Required work>
Whenever a line in the data holds the string "width", copy that line.

Data supplied>
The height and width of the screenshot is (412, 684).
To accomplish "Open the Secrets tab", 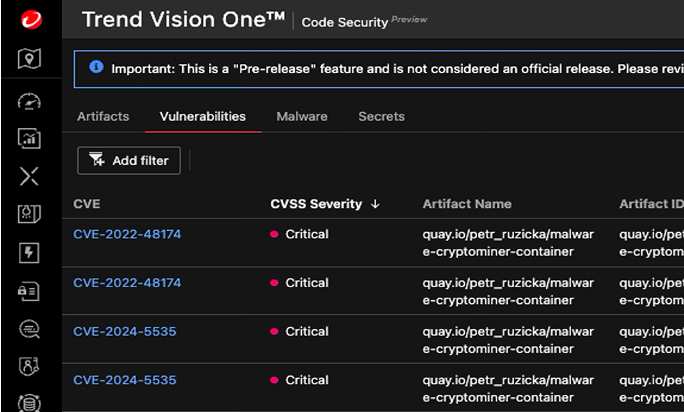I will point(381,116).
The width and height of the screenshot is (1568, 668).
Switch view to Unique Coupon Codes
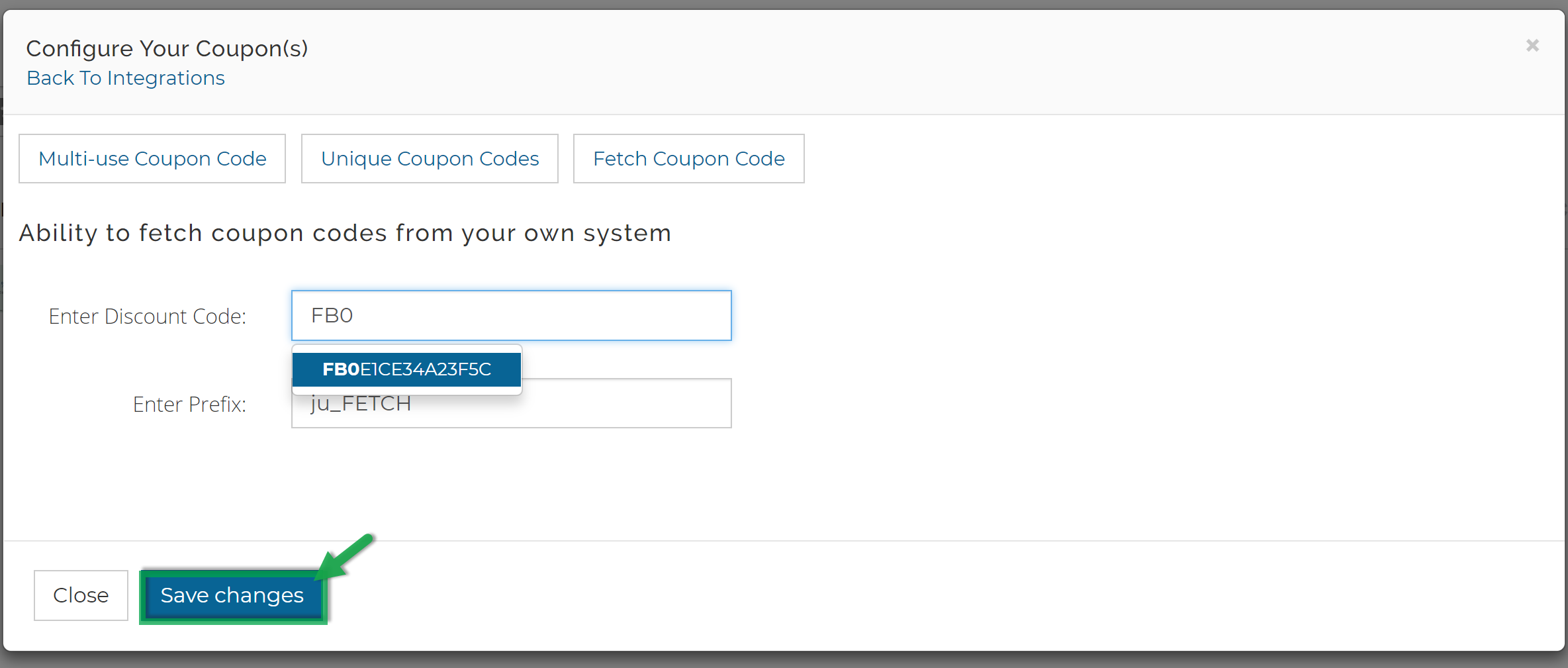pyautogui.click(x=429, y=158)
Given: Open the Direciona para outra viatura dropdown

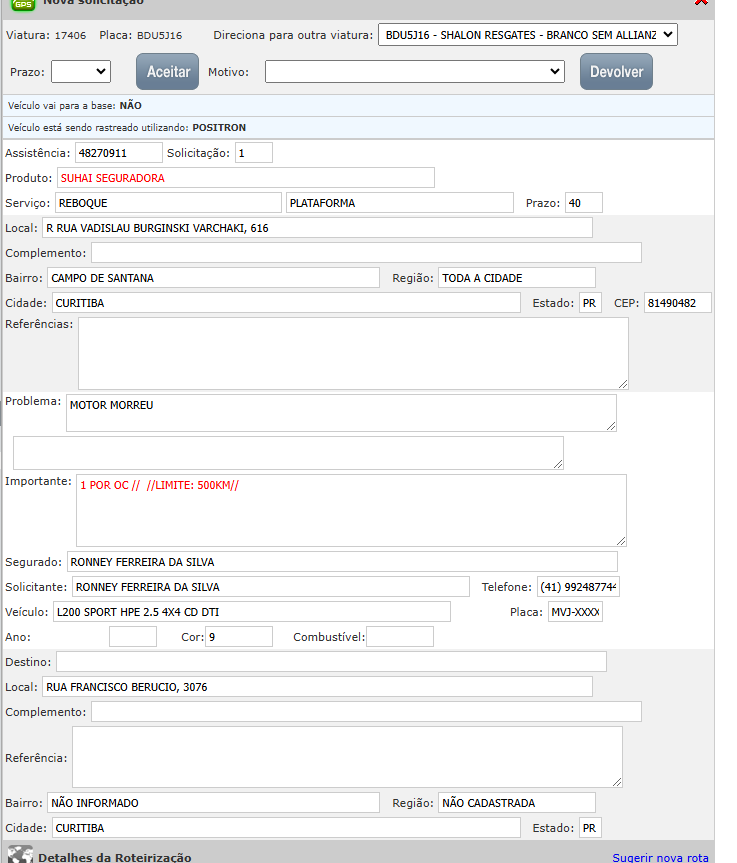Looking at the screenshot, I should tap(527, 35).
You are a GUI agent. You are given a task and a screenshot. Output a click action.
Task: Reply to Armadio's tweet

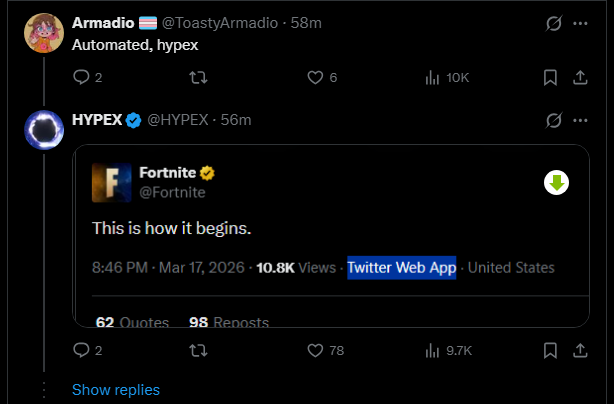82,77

The completed task>
The height and width of the screenshot is (412, 684).
The width and height of the screenshot is (1568, 668).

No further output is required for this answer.